Este site utiliza cookies

Salvamos dados da sua visita para melhorar nossos serviços e personalizar sua experiência. Ao continuar, você concorda com nossa Política de Privacidade, incluindo a política de cookie.

Novo RLI
x
ExitBanner
Nutrição

Fontes alternativas de energia e proteína para bovinos leiteiros

Fontes alternativas de energia e proteína para bovinos leiteiros

Flávio Augusto Portela Santos - Professor do Departamento de Zootecnia da USP/ESALQ

Junio Cesar Martinez - Doutor em Ciência Animal e Pastagens pelo Departamento de Zootecnia da USP/ESALQ

 

Dando continuidade ao assunto iniciado na e-dição passada, nesse número, apresentaremos mais três sub-produtos que podem ser utilizados como fontes alternativas de energia ou proteína para bovinos leiteiros, visando à redução nos custos da dieta. Vale salientar novamente que a avaliação de custo x benefício, bem como a análise da composição bromatológica das fontes a serem utilizadas, é fundamental para garantir a lucratividade e assegurar a saúde dos animais.

 

Casca de Soja

casca de soja 5.JPG (66 KB)

Características do produto

 

A produção nacional de soja vem crescendo de forma expressiva nos últimos anos. As expectativas são que o país se torne, em breve, o maior produtor mundial de soja.
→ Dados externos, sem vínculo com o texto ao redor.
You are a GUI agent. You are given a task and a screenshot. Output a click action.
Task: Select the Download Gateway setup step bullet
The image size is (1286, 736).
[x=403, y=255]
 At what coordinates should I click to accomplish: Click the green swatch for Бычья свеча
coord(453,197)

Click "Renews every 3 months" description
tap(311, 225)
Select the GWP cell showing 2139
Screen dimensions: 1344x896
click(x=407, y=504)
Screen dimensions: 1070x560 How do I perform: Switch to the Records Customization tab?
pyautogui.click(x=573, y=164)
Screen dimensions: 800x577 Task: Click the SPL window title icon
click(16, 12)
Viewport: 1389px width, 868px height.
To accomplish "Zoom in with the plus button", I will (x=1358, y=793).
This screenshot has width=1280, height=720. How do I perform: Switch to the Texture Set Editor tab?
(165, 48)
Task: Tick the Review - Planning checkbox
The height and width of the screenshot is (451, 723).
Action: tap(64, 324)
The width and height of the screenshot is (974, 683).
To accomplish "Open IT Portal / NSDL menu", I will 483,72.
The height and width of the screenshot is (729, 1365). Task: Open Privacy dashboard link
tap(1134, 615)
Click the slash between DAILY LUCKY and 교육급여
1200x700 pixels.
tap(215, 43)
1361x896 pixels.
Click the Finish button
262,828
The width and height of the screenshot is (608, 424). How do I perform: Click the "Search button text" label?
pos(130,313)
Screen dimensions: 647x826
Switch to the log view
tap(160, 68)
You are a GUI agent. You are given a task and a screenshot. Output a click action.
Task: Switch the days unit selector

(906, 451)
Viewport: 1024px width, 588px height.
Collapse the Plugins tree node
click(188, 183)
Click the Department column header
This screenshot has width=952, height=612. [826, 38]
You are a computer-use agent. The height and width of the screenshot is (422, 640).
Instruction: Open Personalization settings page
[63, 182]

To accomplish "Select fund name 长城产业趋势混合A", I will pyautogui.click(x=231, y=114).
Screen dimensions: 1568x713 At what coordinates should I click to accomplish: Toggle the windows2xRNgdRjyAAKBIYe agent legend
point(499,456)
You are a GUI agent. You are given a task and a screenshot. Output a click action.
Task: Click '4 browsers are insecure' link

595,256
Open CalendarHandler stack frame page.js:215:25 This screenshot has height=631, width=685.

Do processamento da soja, para extração do óleo, geram-se dois subprodutos de grande importância na alimentação de bovinos: o farelo de soja e a casca de soja. A casca passa por um processo de tostagem, para inativar a enzima uréase, e posterior moagem, para aumentar a densidade do material. Cada tonelada de soja moída para a extração do óleo gera, em média, 183 kg de óleo, 733 kg de farelo (48%) e 50 kg de casca (5%).

No Brasil, produz-se, principalmente, o farelo de soja 46, e não o 48%. Isso resulta em maior adição de casca ao farelo e menor disponibilidade de casca no mercado. Mesmo assim, a estimativa atual é que a disponibilidade de casca no mercado gire em torno de 1,6 milhões de toneladas, o que coloca esse subproduto como uma importante opção aos produtores de leite.

A casca de soja é composta, principalmente, de fibra, que tem pouco valor na alimentação humana e no uso industrial. No entanto, suas caracte-rísticas físico-químicas, a facilidade de aquisição em algumas regiões e seu preço compe-titivo fazem da casca de soja um alimento interessante para o gado leiteiro. Além do que, pode contribuir para um ambiente ruminal mais favorável para a digestão de fibra e menor risco de acidose. Alternativamente, a casca de soja pode ser usada como uma fonte de fibra, em substituição parcial ao volumoso.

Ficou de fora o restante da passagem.